Work instructions: Reproduce the part of the listing that opens with the line containing "You are a GUI" and runs through the end of the listing, substituting "button" for "icon" and leaving everything else unchanged. Omit the pictures from your answer.

▼▼▼

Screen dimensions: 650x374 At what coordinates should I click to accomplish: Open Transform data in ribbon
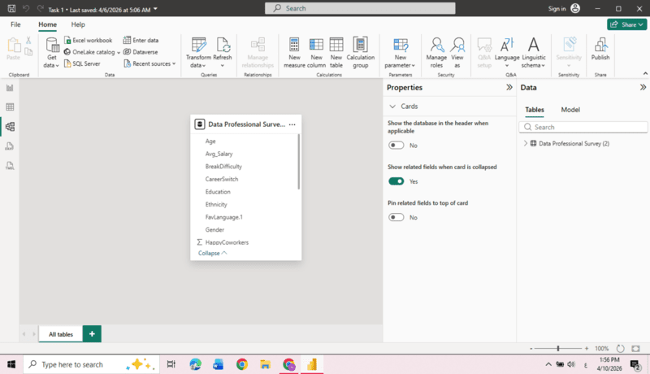click(198, 45)
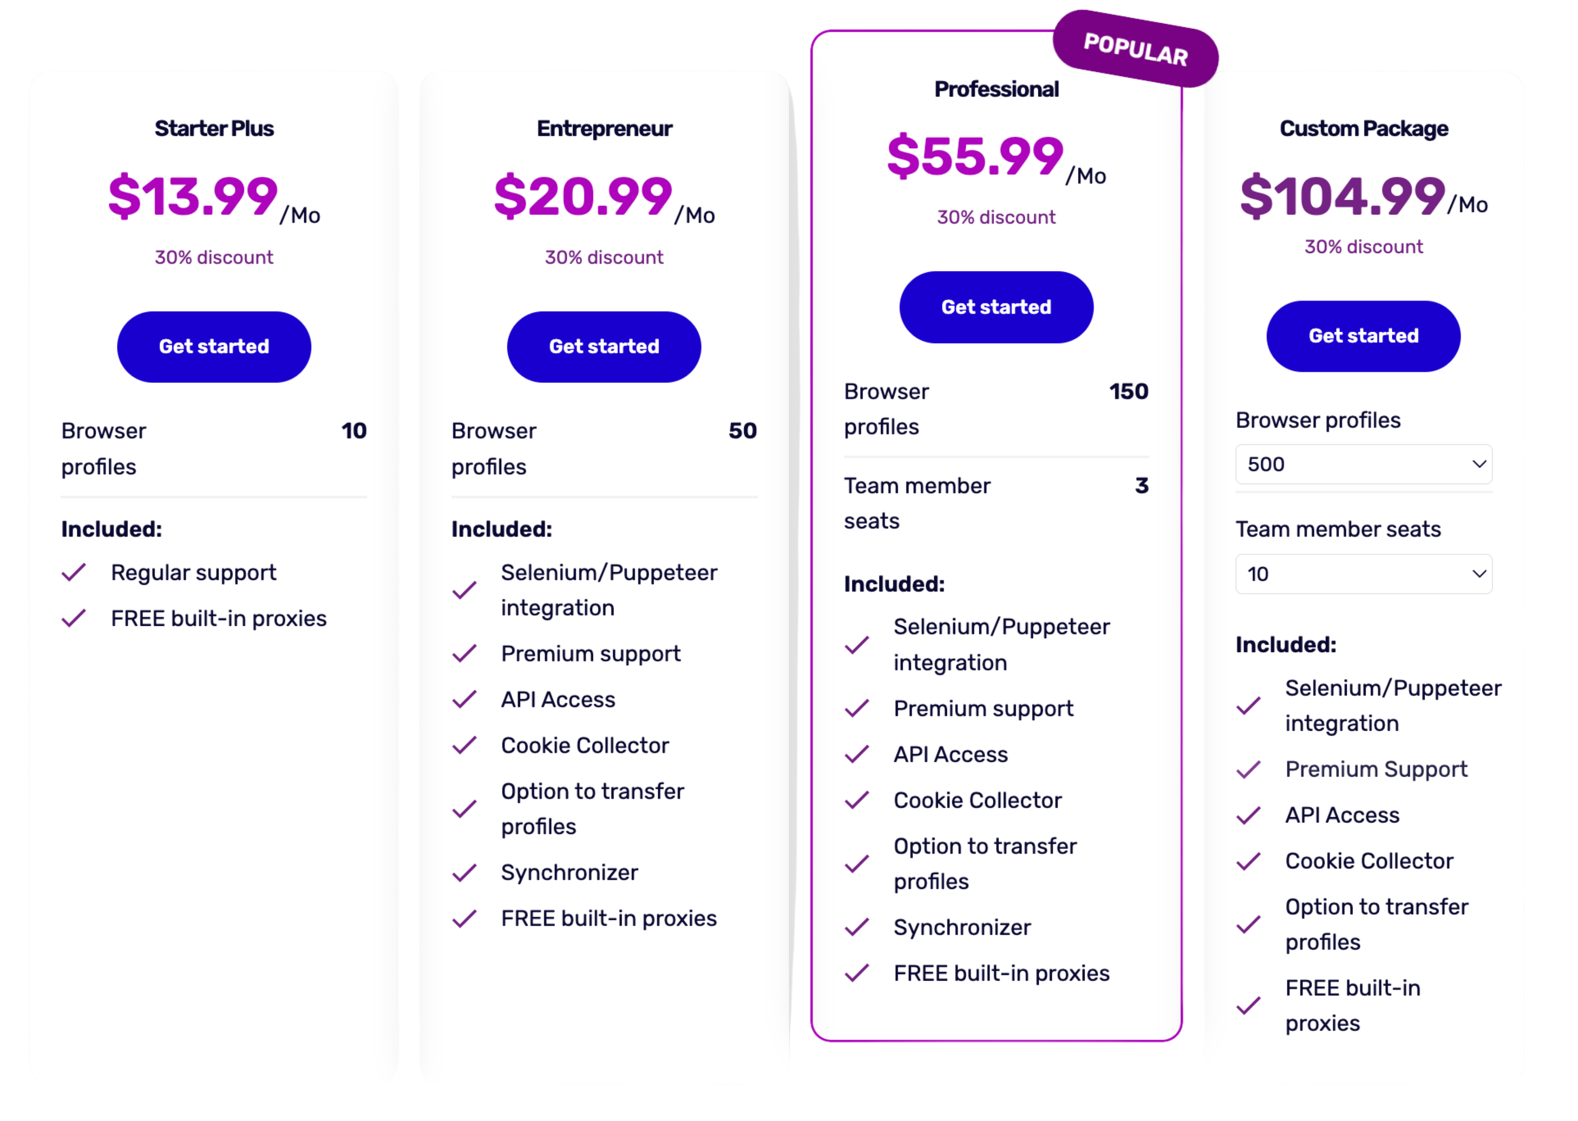Screen dimensions: 1578x1121
Task: Click Get started under Professional plan
Action: tap(996, 307)
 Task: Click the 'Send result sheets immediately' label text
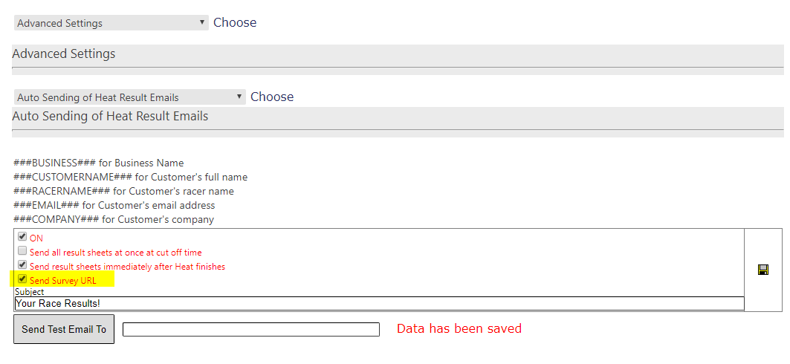[127, 267]
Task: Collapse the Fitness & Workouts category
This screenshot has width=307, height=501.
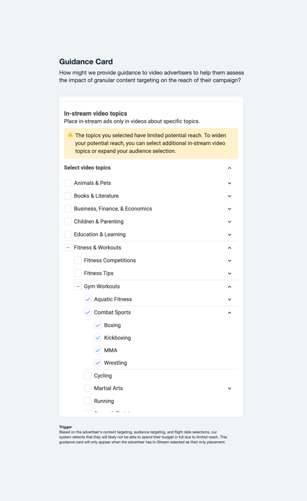Action: tap(229, 248)
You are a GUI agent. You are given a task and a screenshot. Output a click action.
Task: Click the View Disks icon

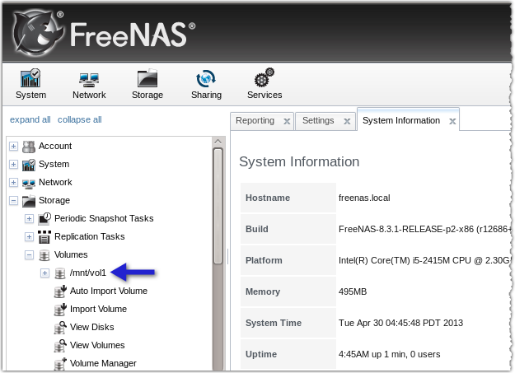(59, 327)

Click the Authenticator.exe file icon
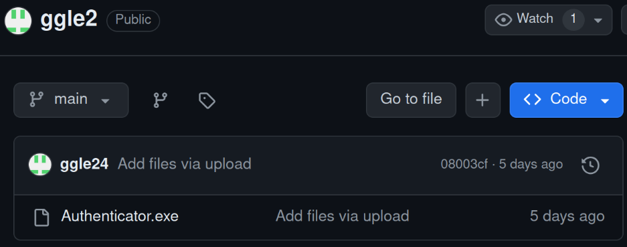pyautogui.click(x=41, y=218)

▲▲▲

Task response:
You are a GUI agent. You are given a task and a screenshot. Output a click action.
Task: Click the View Disks button

(59, 327)

Click the Authenticator.exe file button
pyautogui.click(x=41, y=218)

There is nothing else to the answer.